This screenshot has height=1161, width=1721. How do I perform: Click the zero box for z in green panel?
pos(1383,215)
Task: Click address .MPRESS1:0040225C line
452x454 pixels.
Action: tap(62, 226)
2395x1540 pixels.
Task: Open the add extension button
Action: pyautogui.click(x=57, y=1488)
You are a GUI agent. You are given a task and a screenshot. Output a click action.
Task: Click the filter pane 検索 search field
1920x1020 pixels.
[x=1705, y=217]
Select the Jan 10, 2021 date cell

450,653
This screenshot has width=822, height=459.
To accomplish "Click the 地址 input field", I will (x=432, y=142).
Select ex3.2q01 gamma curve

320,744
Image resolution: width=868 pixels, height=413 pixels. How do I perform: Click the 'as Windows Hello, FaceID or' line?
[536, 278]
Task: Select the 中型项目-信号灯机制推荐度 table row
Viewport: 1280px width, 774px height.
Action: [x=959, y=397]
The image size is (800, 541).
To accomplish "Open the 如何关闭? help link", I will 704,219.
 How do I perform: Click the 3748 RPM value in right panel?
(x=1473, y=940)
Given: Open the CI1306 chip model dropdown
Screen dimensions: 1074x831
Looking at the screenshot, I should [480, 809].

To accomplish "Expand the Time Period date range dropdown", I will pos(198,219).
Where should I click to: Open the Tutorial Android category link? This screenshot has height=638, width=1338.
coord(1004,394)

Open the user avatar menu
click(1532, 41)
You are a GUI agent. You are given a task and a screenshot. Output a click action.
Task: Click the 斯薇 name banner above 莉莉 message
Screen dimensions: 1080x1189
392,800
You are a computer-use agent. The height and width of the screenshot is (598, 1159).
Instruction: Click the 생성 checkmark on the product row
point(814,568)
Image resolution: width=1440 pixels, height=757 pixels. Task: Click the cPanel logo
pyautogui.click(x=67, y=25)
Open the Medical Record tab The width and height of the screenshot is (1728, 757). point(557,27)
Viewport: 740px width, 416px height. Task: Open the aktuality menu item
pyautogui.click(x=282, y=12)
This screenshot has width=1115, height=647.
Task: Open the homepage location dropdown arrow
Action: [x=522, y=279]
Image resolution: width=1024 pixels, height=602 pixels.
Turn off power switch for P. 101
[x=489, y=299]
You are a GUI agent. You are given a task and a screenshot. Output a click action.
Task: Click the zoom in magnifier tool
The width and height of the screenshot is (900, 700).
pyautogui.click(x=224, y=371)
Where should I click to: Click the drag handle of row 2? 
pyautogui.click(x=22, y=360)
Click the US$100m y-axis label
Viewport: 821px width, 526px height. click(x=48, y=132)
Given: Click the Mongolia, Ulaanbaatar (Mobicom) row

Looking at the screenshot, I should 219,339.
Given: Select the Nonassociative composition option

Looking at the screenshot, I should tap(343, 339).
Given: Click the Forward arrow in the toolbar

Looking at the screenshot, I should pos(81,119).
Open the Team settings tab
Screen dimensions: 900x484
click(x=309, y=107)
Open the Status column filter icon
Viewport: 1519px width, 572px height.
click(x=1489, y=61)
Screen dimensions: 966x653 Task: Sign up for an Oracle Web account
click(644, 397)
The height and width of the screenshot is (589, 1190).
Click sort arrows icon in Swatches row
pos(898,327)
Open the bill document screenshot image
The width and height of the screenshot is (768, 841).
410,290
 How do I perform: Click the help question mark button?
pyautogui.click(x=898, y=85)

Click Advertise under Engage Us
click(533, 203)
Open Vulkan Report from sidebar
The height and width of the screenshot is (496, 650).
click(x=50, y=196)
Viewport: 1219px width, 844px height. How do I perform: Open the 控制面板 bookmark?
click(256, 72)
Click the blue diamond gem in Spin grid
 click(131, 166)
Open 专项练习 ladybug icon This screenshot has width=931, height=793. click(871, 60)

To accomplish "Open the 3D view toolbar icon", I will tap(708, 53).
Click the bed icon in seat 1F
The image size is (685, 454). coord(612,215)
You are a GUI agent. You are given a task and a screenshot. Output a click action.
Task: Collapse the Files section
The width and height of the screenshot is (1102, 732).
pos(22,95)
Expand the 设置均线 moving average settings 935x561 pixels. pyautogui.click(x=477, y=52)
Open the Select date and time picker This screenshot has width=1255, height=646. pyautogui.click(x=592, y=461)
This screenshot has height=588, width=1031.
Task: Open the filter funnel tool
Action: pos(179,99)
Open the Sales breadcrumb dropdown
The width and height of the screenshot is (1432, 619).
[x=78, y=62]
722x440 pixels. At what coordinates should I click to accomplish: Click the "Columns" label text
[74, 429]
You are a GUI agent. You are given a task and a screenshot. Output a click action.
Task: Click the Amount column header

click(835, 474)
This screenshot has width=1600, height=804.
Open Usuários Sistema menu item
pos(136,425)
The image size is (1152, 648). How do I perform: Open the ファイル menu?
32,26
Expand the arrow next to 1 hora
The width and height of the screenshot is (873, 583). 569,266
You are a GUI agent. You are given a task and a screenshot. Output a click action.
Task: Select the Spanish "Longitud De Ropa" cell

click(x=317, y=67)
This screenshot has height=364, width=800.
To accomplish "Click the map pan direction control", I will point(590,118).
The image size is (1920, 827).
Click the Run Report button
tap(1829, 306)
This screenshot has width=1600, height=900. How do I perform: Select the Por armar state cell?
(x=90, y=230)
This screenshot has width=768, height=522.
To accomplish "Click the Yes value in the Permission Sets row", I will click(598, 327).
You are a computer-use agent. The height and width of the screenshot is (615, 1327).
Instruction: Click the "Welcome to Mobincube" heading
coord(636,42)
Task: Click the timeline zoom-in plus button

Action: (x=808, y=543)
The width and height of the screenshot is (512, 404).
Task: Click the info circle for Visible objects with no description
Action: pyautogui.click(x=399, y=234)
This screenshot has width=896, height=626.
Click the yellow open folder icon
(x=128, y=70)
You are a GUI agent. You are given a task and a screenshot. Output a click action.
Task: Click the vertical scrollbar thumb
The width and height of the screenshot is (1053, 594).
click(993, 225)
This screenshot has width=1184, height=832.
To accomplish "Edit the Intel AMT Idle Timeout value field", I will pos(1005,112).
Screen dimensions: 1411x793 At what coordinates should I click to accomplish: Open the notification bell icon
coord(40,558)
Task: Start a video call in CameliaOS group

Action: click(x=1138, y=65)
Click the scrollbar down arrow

━━━━━━━━━━━━━━━━

From the first line to the last, restate the data above exactly.

Written response>
This screenshot has height=1161, width=1721. How do I perform: Click the zero box for z in green panel?
pos(1383,215)
Task: Click address .MPRESS1:0040225C line
452x454 pixels.
Action: tap(62, 226)
2395x1540 pixels.
Task: Open the add extension button
Action: pyautogui.click(x=57, y=1488)
You are a GUI agent. You are given a task and a screenshot. Output a click action.
Task: Click the filter pane 検索 search field
1920x1020 pixels.
[x=1705, y=217]
Select the Jan 10, 2021 date cell

450,653
This screenshot has width=822, height=459.
To accomplish "Click the 地址 input field", I will (x=432, y=142).
Select ex3.2q01 gamma curve

320,744
Image resolution: width=868 pixels, height=413 pixels. How do I perform: Click the 'as Windows Hello, FaceID or' line?
[536, 278]
Task: Select the 中型项目-信号灯机制推荐度 table row
Viewport: 1280px width, 774px height.
Action: [x=959, y=397]
The image size is (800, 541).
To accomplish "Open the 如何关闭? help link", I will 704,219.
 How do I perform: Click the 3748 RPM value in right panel?
(x=1473, y=940)
Given: Open the CI1306 chip model dropdown
Screen dimensions: 1074x831
Looking at the screenshot, I should [480, 809].

To accomplish "Expand the Time Period date range dropdown", I will pos(198,219).
Where should I click to: Open the Tutorial Android category link? This screenshot has height=638, width=1338.
coord(1004,394)

Open the user avatar menu
click(1532, 41)
You are a GUI agent. You are given a task and a screenshot. Output a click action.
Task: Click the 斯薇 name banner above 莉莉 message
Screen dimensions: 1080x1189
392,800
You are a computer-use agent. The height and width of the screenshot is (598, 1159).
Instruction: Click the 생성 checkmark on the product row
point(814,568)
Image resolution: width=1440 pixels, height=757 pixels. Task: Click the cPanel logo
pyautogui.click(x=67, y=25)
Open the Medical Record tab The width and height of the screenshot is (1728, 757). point(557,27)
Viewport: 740px width, 416px height. Task: Open the aktuality menu item
pyautogui.click(x=282, y=12)
This screenshot has width=1115, height=647.
Task: Open the homepage location dropdown arrow
Action: [x=522, y=279]
Image resolution: width=1024 pixels, height=602 pixels.
Turn off power switch for P. 101
[x=489, y=299]
You are a GUI agent. You are given a task and a screenshot. Output a click action.
Task: Click the zoom in magnifier tool
The width and height of the screenshot is (900, 700).
pyautogui.click(x=224, y=371)
Where should I click to: Click the drag handle of row 2? 
pyautogui.click(x=22, y=360)
Click the US$100m y-axis label
Viewport: 821px width, 526px height. click(x=48, y=132)
Given: Click the Mongolia, Ulaanbaatar (Mobicom) row

Looking at the screenshot, I should 219,339.
Given: Select the Nonassociative composition option

Looking at the screenshot, I should tap(343, 339).
Given: Click the Forward arrow in the toolbar

Looking at the screenshot, I should pos(81,119).
Open the Team settings tab
Screen dimensions: 900x484
click(x=309, y=107)
Open the Status column filter icon
Viewport: 1519px width, 572px height.
click(x=1489, y=61)
Screen dimensions: 966x653 Task: Sign up for an Oracle Web account
click(644, 397)
The height and width of the screenshot is (589, 1190).
Click sort arrows icon in Swatches row
pos(898,327)
Open the bill document screenshot image
The width and height of the screenshot is (768, 841).
410,290
 How do I perform: Click the help question mark button?
pyautogui.click(x=898, y=85)

Click Advertise under Engage Us
click(533, 203)
Open Vulkan Report from sidebar
The height and width of the screenshot is (496, 650).
click(x=50, y=196)
Viewport: 1219px width, 844px height. How do I perform: Open the 控制面板 bookmark?
click(256, 72)
Click the blue diamond gem in Spin grid
 click(131, 166)
Open 专项练习 ladybug icon This screenshot has width=931, height=793. click(871, 60)

To accomplish "Open the 3D view toolbar icon", I will tap(708, 53).
Click the bed icon in seat 1F
The image size is (685, 454). coord(612,215)
You are a GUI agent. You are given a task and a screenshot. Output a click action.
Task: Collapse the Files section
The width and height of the screenshot is (1102, 732).
pos(22,95)
Expand the 设置均线 moving average settings 935x561 pixels. pyautogui.click(x=477, y=52)
Open the Select date and time picker This screenshot has width=1255, height=646. pyautogui.click(x=592, y=461)
This screenshot has height=588, width=1031.
Task: Open the filter funnel tool
Action: pos(179,99)
Open the Sales breadcrumb dropdown
The width and height of the screenshot is (1432, 619).
[x=78, y=62]
722x440 pixels. At what coordinates should I click to accomplish: Click the "Columns" label text
[74, 429]
You are a GUI agent. You are given a task and a screenshot. Output a click action.
Task: Click the Amount column header

click(835, 474)
This screenshot has width=1600, height=804.
Open Usuários Sistema menu item
pos(136,425)
The image size is (1152, 648). How do I perform: Open the ファイル menu?
32,26
Expand the arrow next to 1 hora
The width and height of the screenshot is (873, 583). 569,266
You are a GUI agent. You are given a task and a screenshot. Output a click action.
Task: Select the Spanish "Longitud De Ropa" cell

click(x=317, y=67)
This screenshot has height=364, width=800.
To accomplish "Click the map pan direction control", I will point(590,118).
The image size is (1920, 827).
Click the Run Report button
tap(1829, 306)
This screenshot has width=1600, height=900. How do I perform: Select the Por armar state cell?
(x=90, y=230)
This screenshot has width=768, height=522.
To accomplish "Click the Yes value in the Permission Sets row", I will click(598, 327).
You are a computer-use agent. The height and width of the screenshot is (615, 1327).
Instruction: Click the "Welcome to Mobincube" heading
coord(636,42)
Task: Click the timeline zoom-in plus button

Action: (x=808, y=543)
The width and height of the screenshot is (512, 404).
Task: Click the info circle for Visible objects with no description
Action: pyautogui.click(x=399, y=234)
This screenshot has width=896, height=626.
Click the yellow open folder icon
(x=128, y=70)
You are a GUI agent. You are given a task and a screenshot. Output a click action.
Task: Click the vertical scrollbar thumb
The width and height of the screenshot is (1053, 594).
click(993, 225)
This screenshot has width=1184, height=832.
To accomplish "Edit the Intel AMT Idle Timeout value field", I will pos(1005,112).
Screen dimensions: 1411x793 At what coordinates should I click to accomplish: Open the notification bell icon
coord(40,558)
Task: Start a video call in CameliaOS group

Action: click(x=1138, y=65)
Click the scrollbar down arrow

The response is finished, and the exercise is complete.